━━━━━ Information given ━━━━━

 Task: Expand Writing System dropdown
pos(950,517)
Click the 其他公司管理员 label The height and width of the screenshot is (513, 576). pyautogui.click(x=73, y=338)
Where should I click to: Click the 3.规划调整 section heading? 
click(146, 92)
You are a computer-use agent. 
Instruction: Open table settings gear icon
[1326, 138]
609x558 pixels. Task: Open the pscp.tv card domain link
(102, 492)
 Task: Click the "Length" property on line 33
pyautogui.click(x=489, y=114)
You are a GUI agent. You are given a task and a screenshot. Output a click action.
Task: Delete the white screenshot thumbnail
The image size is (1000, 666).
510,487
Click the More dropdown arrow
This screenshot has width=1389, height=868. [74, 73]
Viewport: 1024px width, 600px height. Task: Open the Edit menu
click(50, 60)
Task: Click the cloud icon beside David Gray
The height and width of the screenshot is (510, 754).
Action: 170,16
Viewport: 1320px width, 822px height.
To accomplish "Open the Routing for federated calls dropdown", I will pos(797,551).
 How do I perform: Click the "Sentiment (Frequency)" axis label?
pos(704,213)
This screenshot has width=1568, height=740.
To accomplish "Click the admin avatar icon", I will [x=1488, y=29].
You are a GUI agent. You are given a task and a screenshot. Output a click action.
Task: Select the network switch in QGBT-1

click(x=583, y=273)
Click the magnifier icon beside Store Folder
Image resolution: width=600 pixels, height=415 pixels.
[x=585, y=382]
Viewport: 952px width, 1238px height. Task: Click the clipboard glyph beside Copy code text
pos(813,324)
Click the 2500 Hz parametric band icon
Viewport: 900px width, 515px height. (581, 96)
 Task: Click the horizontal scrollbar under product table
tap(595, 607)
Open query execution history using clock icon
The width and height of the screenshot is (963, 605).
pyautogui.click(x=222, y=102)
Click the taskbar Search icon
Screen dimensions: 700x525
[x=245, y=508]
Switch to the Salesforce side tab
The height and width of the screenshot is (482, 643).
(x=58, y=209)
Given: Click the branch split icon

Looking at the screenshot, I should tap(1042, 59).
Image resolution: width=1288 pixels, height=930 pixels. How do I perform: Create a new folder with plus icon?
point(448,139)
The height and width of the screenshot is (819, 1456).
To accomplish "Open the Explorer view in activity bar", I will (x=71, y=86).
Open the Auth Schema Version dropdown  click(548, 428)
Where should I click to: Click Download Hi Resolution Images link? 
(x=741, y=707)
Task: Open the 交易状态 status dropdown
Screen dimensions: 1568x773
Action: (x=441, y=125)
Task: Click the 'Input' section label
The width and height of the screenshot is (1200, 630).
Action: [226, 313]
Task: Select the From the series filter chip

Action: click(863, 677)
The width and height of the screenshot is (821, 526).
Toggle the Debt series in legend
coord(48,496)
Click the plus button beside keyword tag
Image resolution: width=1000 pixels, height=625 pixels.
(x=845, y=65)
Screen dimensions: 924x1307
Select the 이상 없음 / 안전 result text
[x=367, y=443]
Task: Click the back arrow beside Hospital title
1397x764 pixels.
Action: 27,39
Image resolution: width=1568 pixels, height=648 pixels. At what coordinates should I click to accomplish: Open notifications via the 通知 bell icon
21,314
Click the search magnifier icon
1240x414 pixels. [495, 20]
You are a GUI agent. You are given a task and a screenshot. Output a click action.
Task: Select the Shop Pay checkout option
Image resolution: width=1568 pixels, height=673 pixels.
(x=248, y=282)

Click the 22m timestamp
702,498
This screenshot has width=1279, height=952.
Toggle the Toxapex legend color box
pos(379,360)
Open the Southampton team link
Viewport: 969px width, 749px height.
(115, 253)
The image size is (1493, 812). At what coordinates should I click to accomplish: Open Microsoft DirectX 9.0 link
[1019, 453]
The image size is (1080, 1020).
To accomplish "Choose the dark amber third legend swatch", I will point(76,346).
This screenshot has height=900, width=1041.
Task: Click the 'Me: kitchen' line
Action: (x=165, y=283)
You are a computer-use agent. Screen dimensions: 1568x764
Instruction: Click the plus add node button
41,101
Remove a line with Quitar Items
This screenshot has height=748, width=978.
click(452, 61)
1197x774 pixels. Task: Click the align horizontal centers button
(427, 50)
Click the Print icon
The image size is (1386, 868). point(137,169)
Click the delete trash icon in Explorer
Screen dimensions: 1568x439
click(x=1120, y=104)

━━━━━

__Problem to solve__
Copy every one of the records above word for word.

__Output__
 Task: Expand Writing System dropdown
pos(950,517)
Click the 其他公司管理员 label The height and width of the screenshot is (513, 576). pyautogui.click(x=73, y=338)
Where should I click to: Click the 3.规划调整 section heading? 
click(146, 92)
You are a computer-use agent. 
Instruction: Open table settings gear icon
[1326, 138]
609x558 pixels. Task: Open the pscp.tv card domain link
(102, 492)
 Task: Click the "Length" property on line 33
pyautogui.click(x=489, y=114)
You are a GUI agent. You are given a task and a screenshot. Output a click action.
Task: Delete the white screenshot thumbnail
The image size is (1000, 666).
510,487
Click the More dropdown arrow
This screenshot has width=1389, height=868. [74, 73]
Viewport: 1024px width, 600px height. Task: Open the Edit menu
click(50, 60)
Task: Click the cloud icon beside David Gray
The height and width of the screenshot is (510, 754).
Action: 170,16
Viewport: 1320px width, 822px height.
To accomplish "Open the Routing for federated calls dropdown", I will pos(797,551).
 How do I perform: Click the "Sentiment (Frequency)" axis label?
pos(704,213)
This screenshot has width=1568, height=740.
To accomplish "Click the admin avatar icon", I will [x=1488, y=29].
You are a GUI agent. You are given a task and a screenshot. Output a click action.
Task: Select the network switch in QGBT-1

click(x=583, y=273)
Click the magnifier icon beside Store Folder
Image resolution: width=600 pixels, height=415 pixels.
[x=585, y=382]
Viewport: 952px width, 1238px height. Task: Click the clipboard glyph beside Copy code text
pos(813,324)
Click the 2500 Hz parametric band icon
Viewport: 900px width, 515px height. (581, 96)
 Task: Click the horizontal scrollbar under product table
tap(595, 607)
Open query execution history using clock icon
The width and height of the screenshot is (963, 605).
pyautogui.click(x=222, y=102)
Click the taskbar Search icon
Screen dimensions: 700x525
[x=245, y=508]
Switch to the Salesforce side tab
The height and width of the screenshot is (482, 643).
(x=58, y=209)
Given: Click the branch split icon

Looking at the screenshot, I should tap(1042, 59).
Image resolution: width=1288 pixels, height=930 pixels. How do I perform: Create a new folder with plus icon?
point(448,139)
The height and width of the screenshot is (819, 1456).
To accomplish "Open the Explorer view in activity bar", I will (x=71, y=86).
Open the Auth Schema Version dropdown  click(548, 428)
Where should I click to: Click Download Hi Resolution Images link? 
(x=741, y=707)
Task: Open the 交易状态 status dropdown
Screen dimensions: 1568x773
Action: (x=441, y=125)
Task: Click the 'Input' section label
The width and height of the screenshot is (1200, 630).
Action: [226, 313]
Task: Select the From the series filter chip

Action: click(863, 677)
The width and height of the screenshot is (821, 526).
Toggle the Debt series in legend
coord(48,496)
Click the plus button beside keyword tag
Image resolution: width=1000 pixels, height=625 pixels.
(x=845, y=65)
Screen dimensions: 924x1307
Select the 이상 없음 / 안전 result text
[x=367, y=443]
Task: Click the back arrow beside Hospital title
1397x764 pixels.
Action: 27,39
Image resolution: width=1568 pixels, height=648 pixels. At what coordinates should I click to accomplish: Open notifications via the 通知 bell icon
21,314
Click the search magnifier icon
1240x414 pixels. [495, 20]
You are a GUI agent. You are given a task and a screenshot. Output a click action.
Task: Select the Shop Pay checkout option
Image resolution: width=1568 pixels, height=673 pixels.
(x=248, y=282)

Click the 22m timestamp
702,498
This screenshot has width=1279, height=952.
Toggle the Toxapex legend color box
pos(379,360)
Open the Southampton team link
Viewport: 969px width, 749px height.
(115, 253)
The image size is (1493, 812). At what coordinates should I click to accomplish: Open Microsoft DirectX 9.0 link
[1019, 453]
The image size is (1080, 1020).
To accomplish "Choose the dark amber third legend swatch", I will point(76,346).
This screenshot has height=900, width=1041.
Task: Click the 'Me: kitchen' line
Action: (x=165, y=283)
You are a computer-use agent. Screen dimensions: 1568x764
Instruction: Click the plus add node button
41,101
Remove a line with Quitar Items
This screenshot has height=748, width=978.
click(452, 61)
1197x774 pixels. Task: Click the align horizontal centers button
(427, 50)
Click the Print icon
The image size is (1386, 868). point(137,169)
Click the delete trash icon in Explorer
Screen dimensions: 1568x439
click(x=1120, y=104)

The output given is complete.